Tojan Rahhal, Ph.D.: I started with EWH in August 2020, during the first year of the COVID-19 pandemic. Much of EWH’s work has historically centered around in-person experiences and travel abroad, so the pandemic presented significant challenges to me as the new CEO and forced the team to reimagine our work.
Instead of simply waiting for things to change, our team found incredible new ways to achieve our mission and even reach a whole new audience of students around the world. We launched several successful virtual exchange programs for high school and university students, as well as an initiative to provide free, hands-on engineering education to students in Title I schools in the US. Collectively, these programs have reached thousands of students around the globe that we wouldn’t have been able to engage with previously.
Owen Jordan: What brought you to 10 to Watch?
Tojan Rahhal, Ph.D.: Engineering World Health is truly a global organization, but we have strong roots in the Triangle. We’ve worked extensively with universities in the area in the last 20 years, but a goal of mine has been to be much more involved with the local community, including K-12 students. Via 10 to Watch I am able to connect and collaborate with other leaders in the area to see how we can best serve our students, provide high-quality STEM opportunities, and engage them with the global community we’ve created.

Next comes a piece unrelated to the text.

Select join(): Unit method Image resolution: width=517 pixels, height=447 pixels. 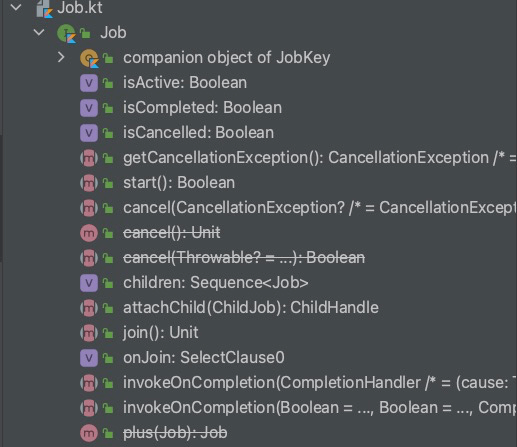tap(161, 333)
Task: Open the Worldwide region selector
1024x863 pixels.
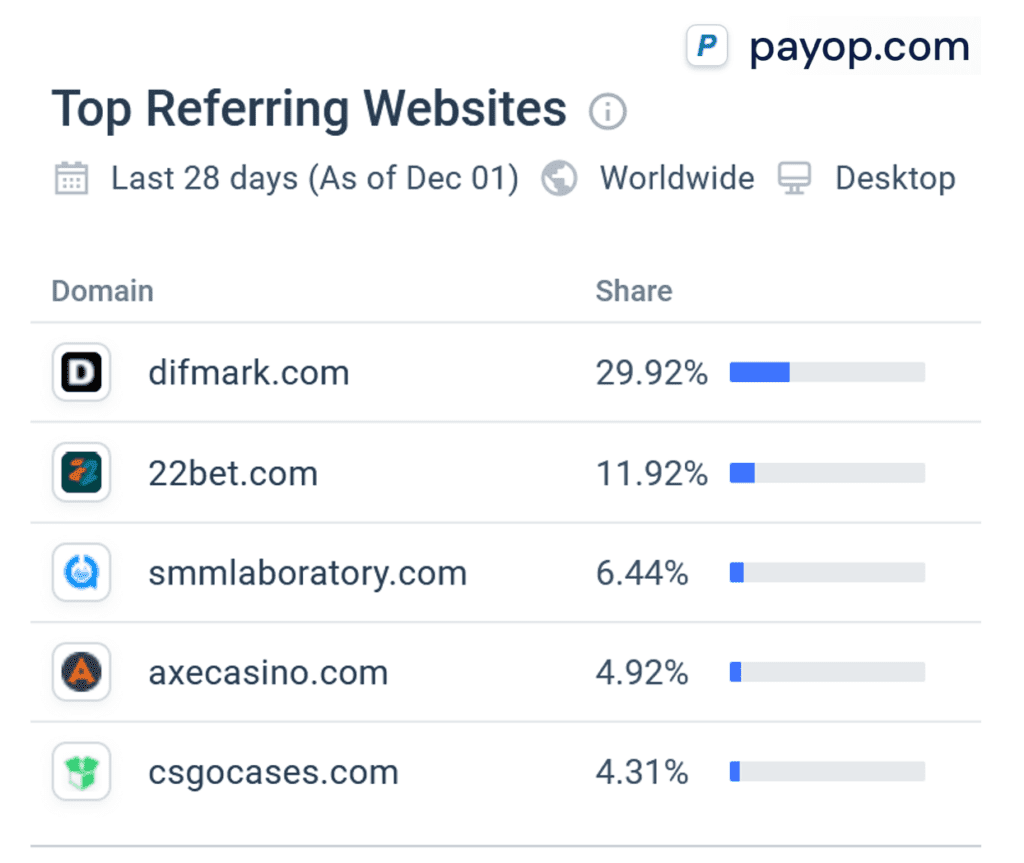Action: pos(676,178)

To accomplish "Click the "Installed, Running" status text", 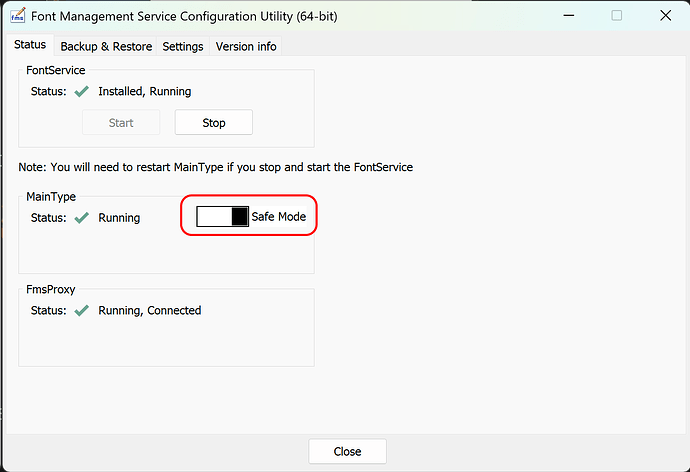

Owen Jordan: What’s your dream for EWH and healthcare delivery in the developing world?
Tojan Rahhal, Ph.D.: Ultimately, my dream is to be able to serve as many countries as we can and to shine a light on the importance of being global thinkers and good global citizens while in training to become engineers and healthcare professionals.
Sustainability is critical. In the past, EWH created BMET training programs in 6 countries, teaching local public hospital workers and students to become fully qualified biomedical equipment technicians. Each program was specifically designed to fit the needs of the local population, and we even trained future trainers to take over the program, with the ultimate result being that we leave the countries we work in with a sustainable source of well-trained BMETs. Several of these programs have continued to exist in a self-sustained model. I would love to expand on this concept so that we not only provide engineering students the opportunity to think outside the box and gain international experience during our country visits but also provide those we are serving the opportunity to grow in their own offerings.
Owen Jordan: What were some big takeaways you took from Transforming Leaders?
Tojan Rahhal, Ph.D.: Transforming Leaders really provided me with the time to look inward at my own leadership style; something that tends to be overlooked as we get into the day-to-day of working and running organizations. One big takeaway I am utilizing daily with my team is the importance of providing clarity — I may see something one way, but the beauty of our minds is each person has their own perspective, each of which is valuable. If I am able to lead with clarity and intention, then share that with others, the outcome and our impact will be more fruitful.